Thursday, October 18th, 2007

Recipe: chinese tea-smoked chicken

Sometimes I think I need to get out more.

Is there a recipe that you grew up with and loved, believing that it was some special family recipe, only to learn later that everyone knows how to make this dish and what? did you grow up under a rock? That seems to have happened to me on several occasions. The first one that I recall was when I was maybe 3 years old. My paternal grandparents were visiting from Taiwan. I didn’t endear myself to my Nai Nai (Chinese for paternal grandmother) at first because I kept hearing my parents talk about Yieh Yieh Nai Nai coming to visit. Yieh Yieh is what Kris and I were to address Grandpa as. But no one actually spelled this out for me. So the first I thing I said when they arrived was, “That’s Yieh Yieh Nai Nai,” looking at my Grandpa, “but who is she?” pointing to Grandma.

I fixed that blunder pretty quickly though. Nai Nai made some toast one morning and gave me a slice. I thought it was the best thing I had ever tasted and kept raving about it. Toasted Wonder Bread. I thought she was the only one who knew how to make this amazing snack. Toasted Wonder Bread. I’ll bet she got a kick out of that since she wasn’t really into cooking.

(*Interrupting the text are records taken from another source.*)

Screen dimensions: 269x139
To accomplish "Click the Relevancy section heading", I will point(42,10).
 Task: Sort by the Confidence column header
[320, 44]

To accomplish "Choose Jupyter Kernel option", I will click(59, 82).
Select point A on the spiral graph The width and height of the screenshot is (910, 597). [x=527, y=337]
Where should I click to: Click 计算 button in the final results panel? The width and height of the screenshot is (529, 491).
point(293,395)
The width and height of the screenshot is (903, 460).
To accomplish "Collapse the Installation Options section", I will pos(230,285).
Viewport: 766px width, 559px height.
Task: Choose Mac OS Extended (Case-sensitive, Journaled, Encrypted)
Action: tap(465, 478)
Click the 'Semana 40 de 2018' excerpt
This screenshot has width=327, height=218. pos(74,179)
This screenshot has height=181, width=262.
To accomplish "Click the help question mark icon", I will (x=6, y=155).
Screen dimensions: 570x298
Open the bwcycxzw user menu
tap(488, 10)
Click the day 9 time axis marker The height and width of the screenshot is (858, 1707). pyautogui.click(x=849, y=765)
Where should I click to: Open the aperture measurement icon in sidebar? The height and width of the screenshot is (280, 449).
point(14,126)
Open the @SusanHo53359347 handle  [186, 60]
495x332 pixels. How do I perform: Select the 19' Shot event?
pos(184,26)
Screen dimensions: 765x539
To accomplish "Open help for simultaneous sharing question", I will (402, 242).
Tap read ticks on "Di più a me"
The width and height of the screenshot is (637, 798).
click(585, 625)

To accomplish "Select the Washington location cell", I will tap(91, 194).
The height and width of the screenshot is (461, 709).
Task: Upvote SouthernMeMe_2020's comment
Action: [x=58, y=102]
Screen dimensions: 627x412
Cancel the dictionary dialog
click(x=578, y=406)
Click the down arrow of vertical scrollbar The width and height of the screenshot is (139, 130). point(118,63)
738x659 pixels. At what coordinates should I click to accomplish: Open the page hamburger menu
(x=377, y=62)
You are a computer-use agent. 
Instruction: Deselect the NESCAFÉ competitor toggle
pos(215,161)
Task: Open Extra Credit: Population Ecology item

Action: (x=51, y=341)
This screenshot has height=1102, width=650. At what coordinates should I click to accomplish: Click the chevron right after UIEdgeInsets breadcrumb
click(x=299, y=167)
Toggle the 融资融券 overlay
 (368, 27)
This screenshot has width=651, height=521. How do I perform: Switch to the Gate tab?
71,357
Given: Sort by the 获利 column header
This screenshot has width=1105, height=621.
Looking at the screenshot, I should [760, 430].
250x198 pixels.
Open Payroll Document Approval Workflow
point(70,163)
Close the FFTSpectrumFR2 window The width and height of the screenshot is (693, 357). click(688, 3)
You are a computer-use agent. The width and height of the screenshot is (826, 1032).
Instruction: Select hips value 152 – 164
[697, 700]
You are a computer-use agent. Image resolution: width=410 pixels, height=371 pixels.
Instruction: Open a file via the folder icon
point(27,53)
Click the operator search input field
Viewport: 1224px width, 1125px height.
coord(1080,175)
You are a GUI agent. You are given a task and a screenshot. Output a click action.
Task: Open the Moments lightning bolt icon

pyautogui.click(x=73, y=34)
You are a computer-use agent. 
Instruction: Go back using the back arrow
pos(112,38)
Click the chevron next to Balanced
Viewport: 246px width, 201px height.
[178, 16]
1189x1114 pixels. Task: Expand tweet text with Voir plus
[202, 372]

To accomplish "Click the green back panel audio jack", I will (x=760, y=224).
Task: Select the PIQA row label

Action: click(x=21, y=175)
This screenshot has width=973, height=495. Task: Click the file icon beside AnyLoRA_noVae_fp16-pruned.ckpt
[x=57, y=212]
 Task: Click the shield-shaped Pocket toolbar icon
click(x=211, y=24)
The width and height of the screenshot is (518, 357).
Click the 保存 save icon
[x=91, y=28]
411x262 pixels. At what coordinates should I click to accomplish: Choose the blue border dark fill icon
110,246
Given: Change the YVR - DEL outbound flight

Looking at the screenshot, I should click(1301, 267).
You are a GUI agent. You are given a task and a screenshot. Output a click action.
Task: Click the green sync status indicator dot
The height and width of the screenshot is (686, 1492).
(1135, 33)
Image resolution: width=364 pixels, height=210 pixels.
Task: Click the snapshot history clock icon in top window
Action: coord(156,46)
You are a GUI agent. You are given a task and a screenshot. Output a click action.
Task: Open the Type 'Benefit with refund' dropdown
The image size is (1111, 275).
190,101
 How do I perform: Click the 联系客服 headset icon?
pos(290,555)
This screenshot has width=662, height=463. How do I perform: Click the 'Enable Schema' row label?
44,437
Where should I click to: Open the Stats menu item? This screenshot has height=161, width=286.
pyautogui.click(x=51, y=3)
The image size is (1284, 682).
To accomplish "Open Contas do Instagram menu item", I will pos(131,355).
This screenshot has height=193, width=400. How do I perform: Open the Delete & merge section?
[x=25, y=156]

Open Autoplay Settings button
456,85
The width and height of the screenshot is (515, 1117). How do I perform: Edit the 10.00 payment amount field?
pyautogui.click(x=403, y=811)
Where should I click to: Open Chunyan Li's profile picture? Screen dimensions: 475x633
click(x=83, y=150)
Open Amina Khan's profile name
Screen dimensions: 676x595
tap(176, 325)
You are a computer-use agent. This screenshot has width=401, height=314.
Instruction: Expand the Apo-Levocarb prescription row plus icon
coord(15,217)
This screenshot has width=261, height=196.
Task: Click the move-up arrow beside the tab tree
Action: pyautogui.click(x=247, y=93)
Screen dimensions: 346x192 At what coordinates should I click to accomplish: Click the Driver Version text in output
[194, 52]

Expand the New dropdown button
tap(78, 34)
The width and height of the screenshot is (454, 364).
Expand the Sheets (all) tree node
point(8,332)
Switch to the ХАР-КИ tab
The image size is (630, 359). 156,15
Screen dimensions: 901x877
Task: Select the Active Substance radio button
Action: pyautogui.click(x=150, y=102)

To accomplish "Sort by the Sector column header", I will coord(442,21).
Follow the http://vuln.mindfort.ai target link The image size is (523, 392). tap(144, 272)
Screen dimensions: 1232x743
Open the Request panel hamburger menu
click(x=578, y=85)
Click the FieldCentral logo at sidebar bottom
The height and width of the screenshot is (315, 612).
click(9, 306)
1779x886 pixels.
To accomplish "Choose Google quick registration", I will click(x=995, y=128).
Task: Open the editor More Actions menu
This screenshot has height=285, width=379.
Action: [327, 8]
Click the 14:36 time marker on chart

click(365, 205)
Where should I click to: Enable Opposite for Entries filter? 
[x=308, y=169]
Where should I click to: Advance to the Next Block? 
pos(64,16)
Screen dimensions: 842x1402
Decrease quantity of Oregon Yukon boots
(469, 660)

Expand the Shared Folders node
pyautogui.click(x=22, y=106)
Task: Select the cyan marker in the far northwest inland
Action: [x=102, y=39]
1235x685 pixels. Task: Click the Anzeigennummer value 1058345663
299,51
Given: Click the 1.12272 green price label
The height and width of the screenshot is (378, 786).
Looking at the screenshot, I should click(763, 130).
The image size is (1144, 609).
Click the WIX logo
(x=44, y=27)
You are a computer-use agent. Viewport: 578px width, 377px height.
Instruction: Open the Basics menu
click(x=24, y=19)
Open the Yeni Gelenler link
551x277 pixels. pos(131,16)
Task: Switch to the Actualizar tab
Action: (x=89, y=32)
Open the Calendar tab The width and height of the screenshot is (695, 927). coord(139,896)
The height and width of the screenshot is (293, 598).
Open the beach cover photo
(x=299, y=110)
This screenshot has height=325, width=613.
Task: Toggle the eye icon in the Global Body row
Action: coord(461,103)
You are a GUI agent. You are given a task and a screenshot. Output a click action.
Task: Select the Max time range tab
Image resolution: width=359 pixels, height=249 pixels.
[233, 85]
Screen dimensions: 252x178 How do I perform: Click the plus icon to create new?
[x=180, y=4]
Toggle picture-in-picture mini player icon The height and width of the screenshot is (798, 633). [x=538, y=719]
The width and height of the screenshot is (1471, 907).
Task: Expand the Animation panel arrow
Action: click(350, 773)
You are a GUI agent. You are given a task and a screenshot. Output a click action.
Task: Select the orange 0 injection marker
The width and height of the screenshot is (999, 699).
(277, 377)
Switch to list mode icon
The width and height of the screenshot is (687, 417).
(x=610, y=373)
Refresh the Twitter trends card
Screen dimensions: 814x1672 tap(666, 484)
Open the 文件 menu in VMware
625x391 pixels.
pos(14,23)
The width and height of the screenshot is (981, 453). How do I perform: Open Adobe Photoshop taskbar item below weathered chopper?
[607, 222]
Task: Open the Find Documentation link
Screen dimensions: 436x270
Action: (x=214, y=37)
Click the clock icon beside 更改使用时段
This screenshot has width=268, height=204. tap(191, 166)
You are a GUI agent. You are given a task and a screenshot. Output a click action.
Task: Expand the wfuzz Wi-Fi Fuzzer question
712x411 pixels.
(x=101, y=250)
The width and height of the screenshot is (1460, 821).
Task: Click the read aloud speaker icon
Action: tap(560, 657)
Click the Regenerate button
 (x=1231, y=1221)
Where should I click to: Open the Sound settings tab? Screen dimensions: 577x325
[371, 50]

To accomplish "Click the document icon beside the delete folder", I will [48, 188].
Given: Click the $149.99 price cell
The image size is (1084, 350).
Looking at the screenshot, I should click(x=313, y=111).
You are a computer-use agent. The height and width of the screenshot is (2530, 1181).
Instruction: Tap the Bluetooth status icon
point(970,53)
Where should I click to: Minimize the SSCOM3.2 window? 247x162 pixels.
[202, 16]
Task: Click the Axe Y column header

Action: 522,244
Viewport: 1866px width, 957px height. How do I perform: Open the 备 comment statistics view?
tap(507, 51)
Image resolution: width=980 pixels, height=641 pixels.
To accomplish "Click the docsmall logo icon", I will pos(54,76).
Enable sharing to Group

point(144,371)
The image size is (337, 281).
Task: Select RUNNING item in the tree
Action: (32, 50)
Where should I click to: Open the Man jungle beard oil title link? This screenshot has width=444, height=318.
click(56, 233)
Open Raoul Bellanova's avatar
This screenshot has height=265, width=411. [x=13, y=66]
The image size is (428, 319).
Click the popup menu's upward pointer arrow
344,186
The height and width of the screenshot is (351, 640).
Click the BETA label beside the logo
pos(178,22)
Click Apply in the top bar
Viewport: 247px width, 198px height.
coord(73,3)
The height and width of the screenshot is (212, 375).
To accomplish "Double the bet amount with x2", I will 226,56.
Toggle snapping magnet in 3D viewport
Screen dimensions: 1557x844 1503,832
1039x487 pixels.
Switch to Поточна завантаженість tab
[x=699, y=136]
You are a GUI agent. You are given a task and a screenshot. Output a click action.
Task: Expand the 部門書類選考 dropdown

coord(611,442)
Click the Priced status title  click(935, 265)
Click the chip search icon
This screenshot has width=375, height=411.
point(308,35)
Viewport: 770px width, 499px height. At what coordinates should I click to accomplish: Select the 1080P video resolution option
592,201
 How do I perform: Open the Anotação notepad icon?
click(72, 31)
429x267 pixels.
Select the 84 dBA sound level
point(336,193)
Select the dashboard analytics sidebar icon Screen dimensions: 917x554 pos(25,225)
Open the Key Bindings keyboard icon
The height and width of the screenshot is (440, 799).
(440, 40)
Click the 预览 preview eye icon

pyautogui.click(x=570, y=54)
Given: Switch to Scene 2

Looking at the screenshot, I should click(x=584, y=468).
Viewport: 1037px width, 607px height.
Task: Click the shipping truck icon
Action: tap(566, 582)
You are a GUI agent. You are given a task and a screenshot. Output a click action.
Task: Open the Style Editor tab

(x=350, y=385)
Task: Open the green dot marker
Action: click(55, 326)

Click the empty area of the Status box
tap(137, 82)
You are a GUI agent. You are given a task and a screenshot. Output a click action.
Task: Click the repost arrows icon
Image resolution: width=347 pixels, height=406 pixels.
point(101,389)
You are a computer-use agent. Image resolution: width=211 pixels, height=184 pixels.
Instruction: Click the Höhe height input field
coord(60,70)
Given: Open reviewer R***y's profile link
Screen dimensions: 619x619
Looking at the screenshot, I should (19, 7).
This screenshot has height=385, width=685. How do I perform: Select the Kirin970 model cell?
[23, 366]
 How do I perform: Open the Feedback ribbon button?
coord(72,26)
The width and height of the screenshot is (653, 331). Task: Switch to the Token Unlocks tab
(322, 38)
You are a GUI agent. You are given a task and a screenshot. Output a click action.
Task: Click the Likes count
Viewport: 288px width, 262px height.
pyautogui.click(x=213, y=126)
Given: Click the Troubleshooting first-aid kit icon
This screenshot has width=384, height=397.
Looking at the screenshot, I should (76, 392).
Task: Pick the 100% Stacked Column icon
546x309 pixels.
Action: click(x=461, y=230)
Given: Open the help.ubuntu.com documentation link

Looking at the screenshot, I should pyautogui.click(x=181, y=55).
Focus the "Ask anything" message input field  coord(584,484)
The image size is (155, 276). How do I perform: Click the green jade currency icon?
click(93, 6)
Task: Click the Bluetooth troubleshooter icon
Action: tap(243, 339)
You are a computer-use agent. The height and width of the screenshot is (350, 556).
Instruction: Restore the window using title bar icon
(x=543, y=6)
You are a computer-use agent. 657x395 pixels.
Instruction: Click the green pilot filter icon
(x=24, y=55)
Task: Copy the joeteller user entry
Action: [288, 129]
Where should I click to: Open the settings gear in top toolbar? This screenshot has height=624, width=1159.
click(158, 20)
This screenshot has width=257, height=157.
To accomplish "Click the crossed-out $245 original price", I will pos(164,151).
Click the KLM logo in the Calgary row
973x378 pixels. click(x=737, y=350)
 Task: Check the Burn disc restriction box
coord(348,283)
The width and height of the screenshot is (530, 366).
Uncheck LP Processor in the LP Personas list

But my maternal grandma, Po Po knows how to cook. She made this smoked chicken on occasion throughout my childhood and knew it was a favorite of mine. Po Po lived with us for the first 9 years or so of my childhood (they tell me she arrived when I was 2, but as far as I’m concerned, she was there from the start) and she’s so much more than a grandma to me. When she moved to Michigan to live with one of my aunts, she used to make a batch of smoked chicken whenever Kris and I visited. She would laugh while Kris and I fought over how many pieces each of us was to get. My mom learned how to make it and then Kris and I would fight over the chicken when we went home to visit. It’s that good!